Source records
<<<<

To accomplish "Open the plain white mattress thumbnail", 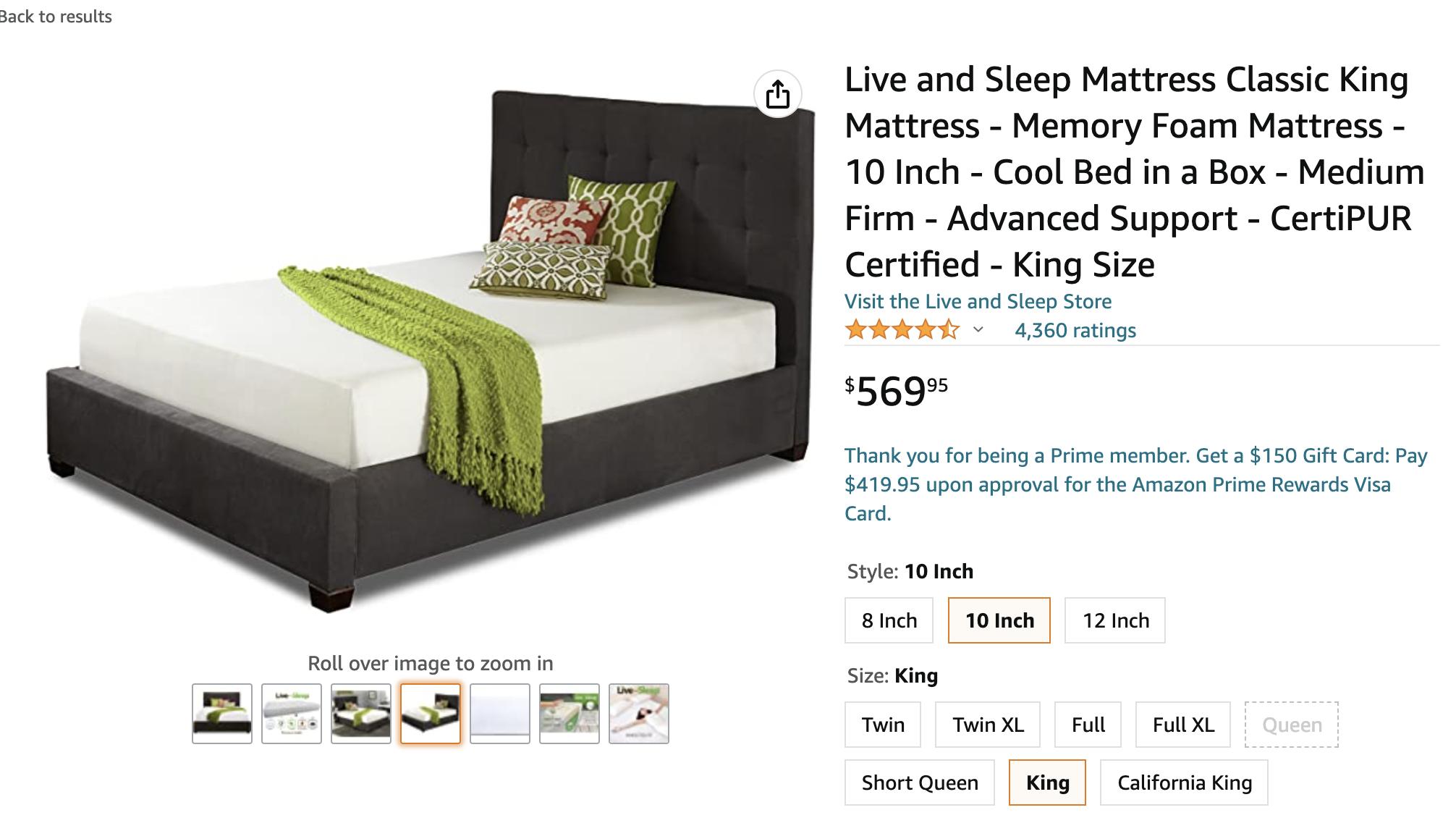I will coord(500,714).
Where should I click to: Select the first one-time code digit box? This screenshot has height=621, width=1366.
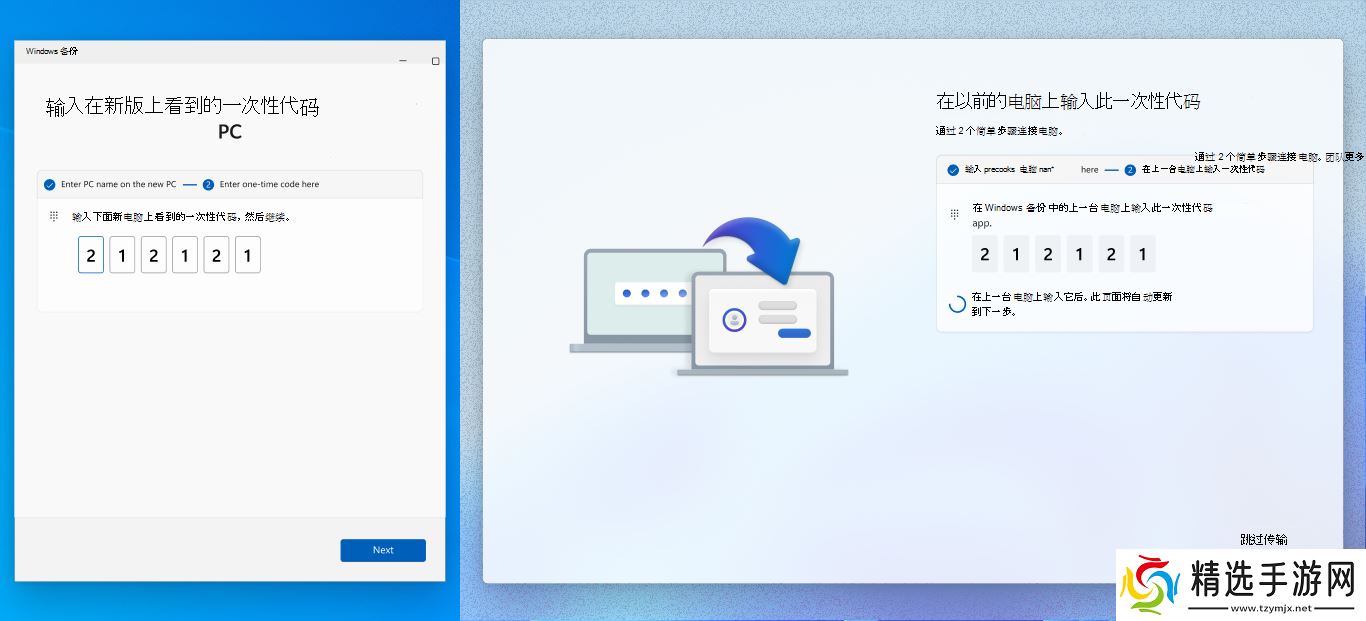91,255
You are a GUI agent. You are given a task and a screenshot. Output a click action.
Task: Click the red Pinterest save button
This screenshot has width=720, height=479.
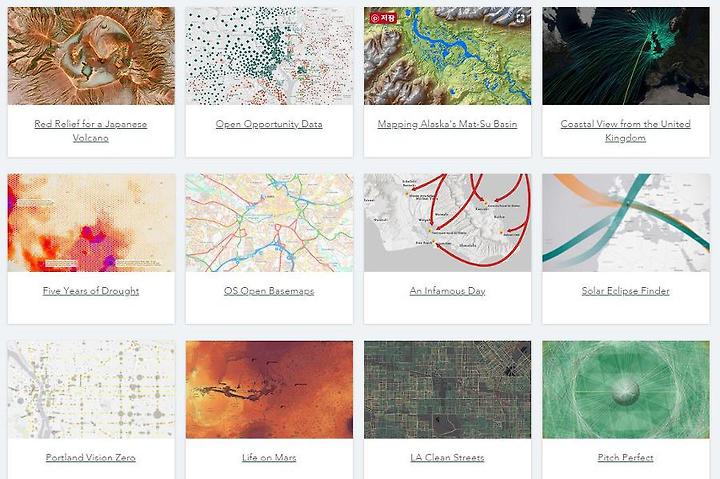pyautogui.click(x=383, y=18)
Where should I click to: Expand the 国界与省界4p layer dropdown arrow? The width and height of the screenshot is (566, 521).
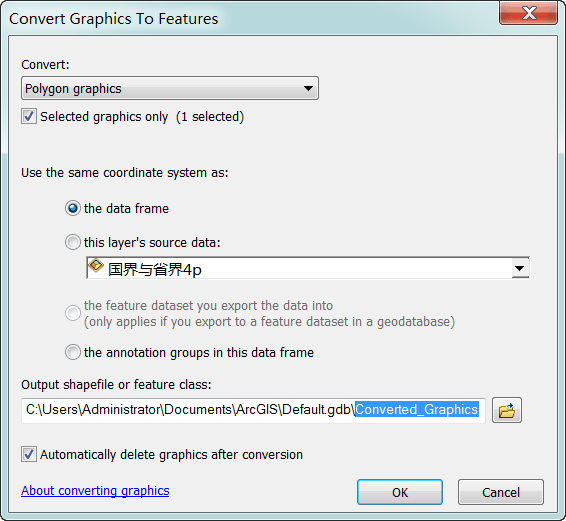[x=520, y=268]
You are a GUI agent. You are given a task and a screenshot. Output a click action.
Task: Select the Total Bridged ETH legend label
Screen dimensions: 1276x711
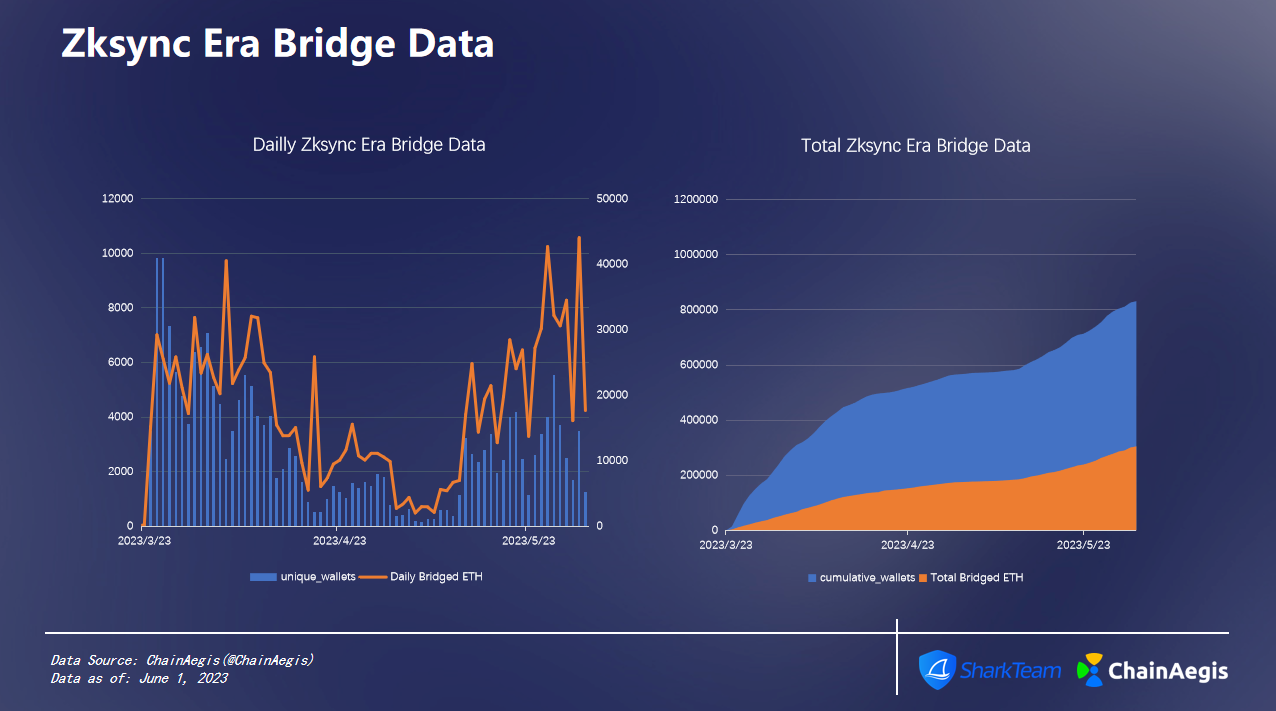tap(977, 578)
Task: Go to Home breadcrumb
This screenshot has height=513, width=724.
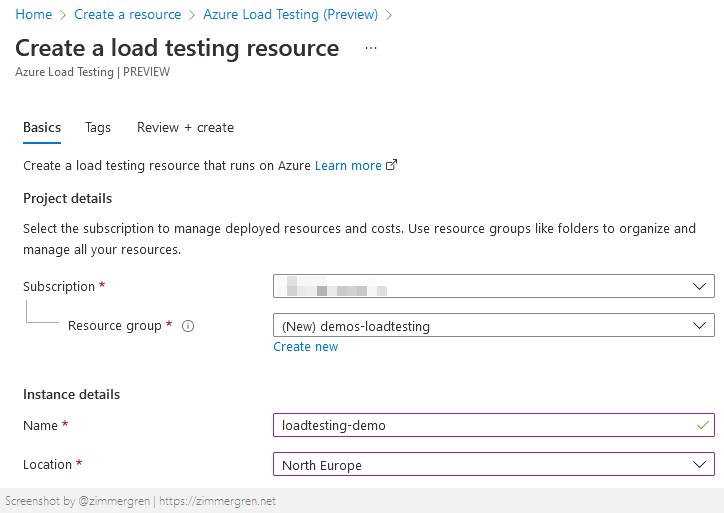Action: tap(33, 14)
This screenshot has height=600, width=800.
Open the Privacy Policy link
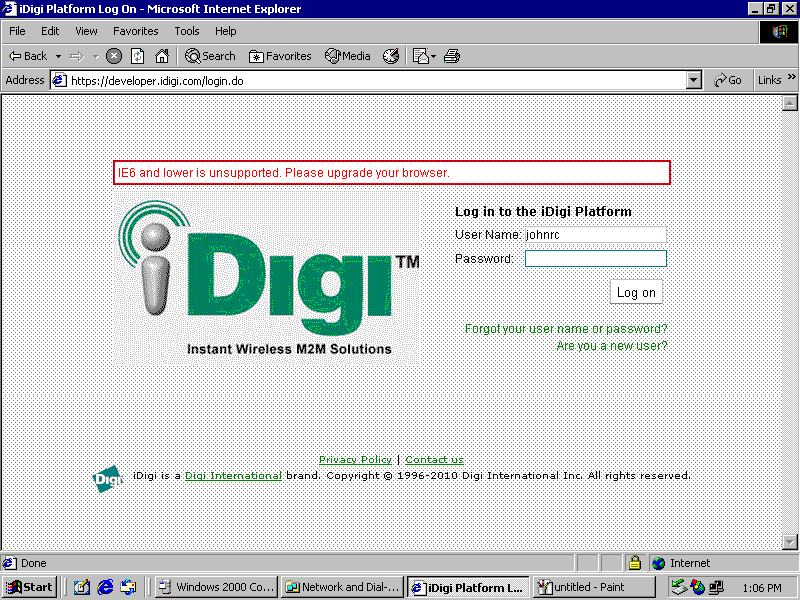click(355, 460)
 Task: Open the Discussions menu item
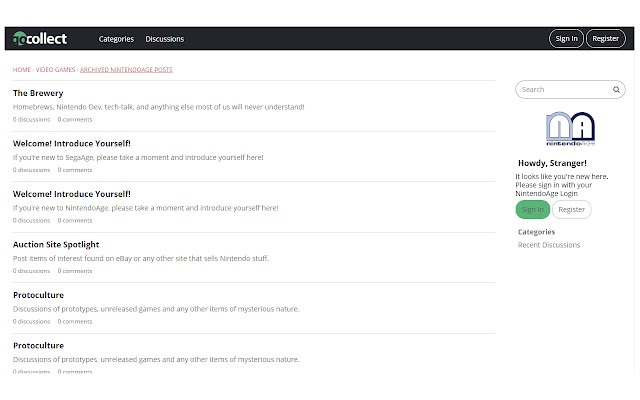pyautogui.click(x=164, y=39)
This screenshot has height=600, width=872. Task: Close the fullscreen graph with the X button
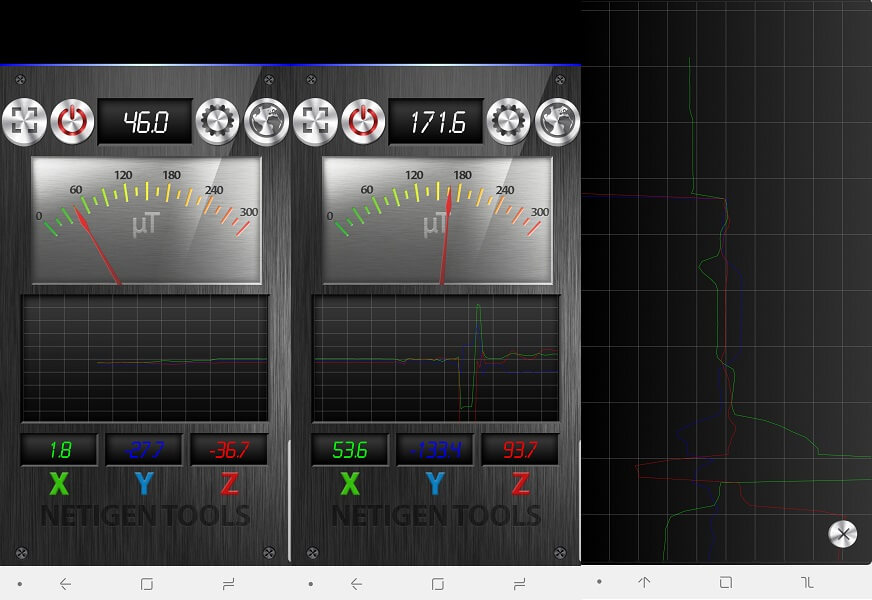pyautogui.click(x=843, y=534)
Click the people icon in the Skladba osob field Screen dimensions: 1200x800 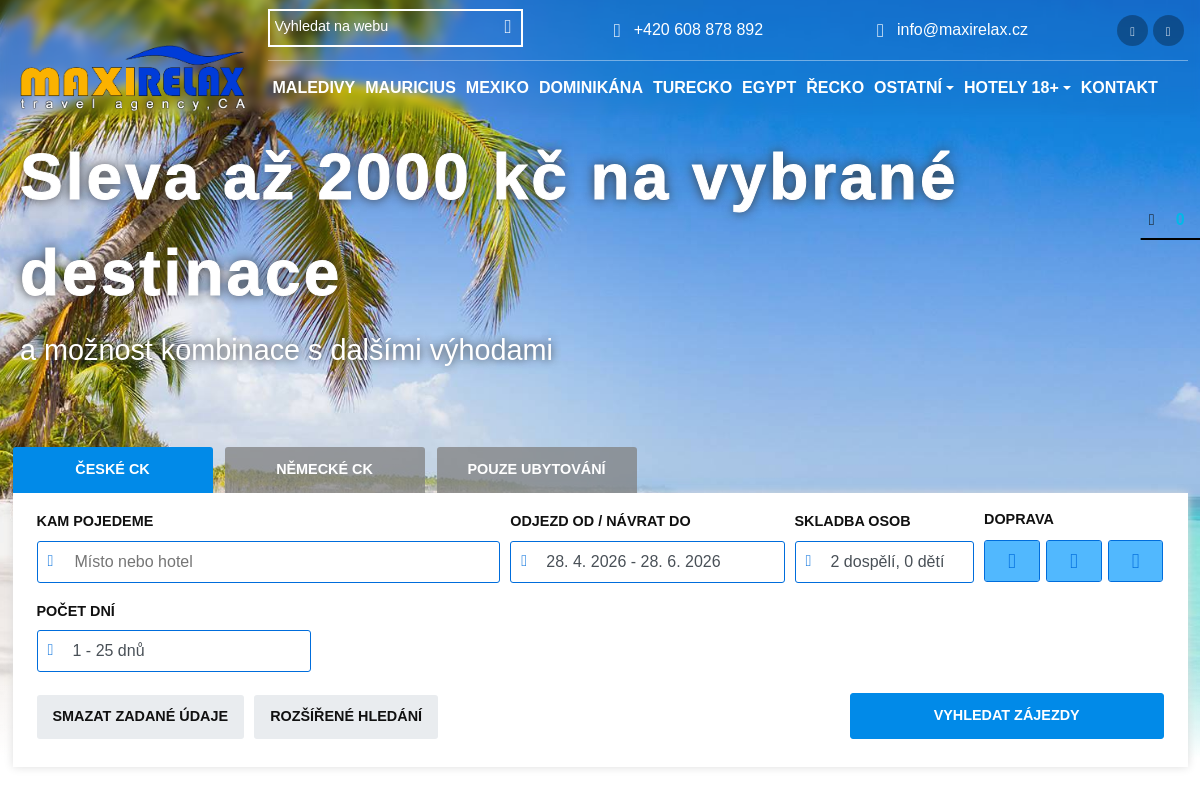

>>>>

Your instructions>
From the line containing "Task: Select the" down to the last line of the entries above, copy each line exactly and nothing more. Leave pictures out.

Answer for the task>
Task: Select the Total Bridged ETH legend label
Screen dimensions: 1276x711
tap(977, 578)
Task: Go to Home breadcrumb
This screenshot has height=513, width=724.
Action: tap(33, 14)
This screenshot has height=600, width=800.
Open the Privacy Policy link
click(355, 460)
 Task: Open the Discussions menu item
pyautogui.click(x=164, y=39)
This screenshot has height=600, width=872. Task: Close the fullscreen graph with the X button
pyautogui.click(x=843, y=534)
Click the people icon in the Skladba osob field Screen dimensions: 1200x800 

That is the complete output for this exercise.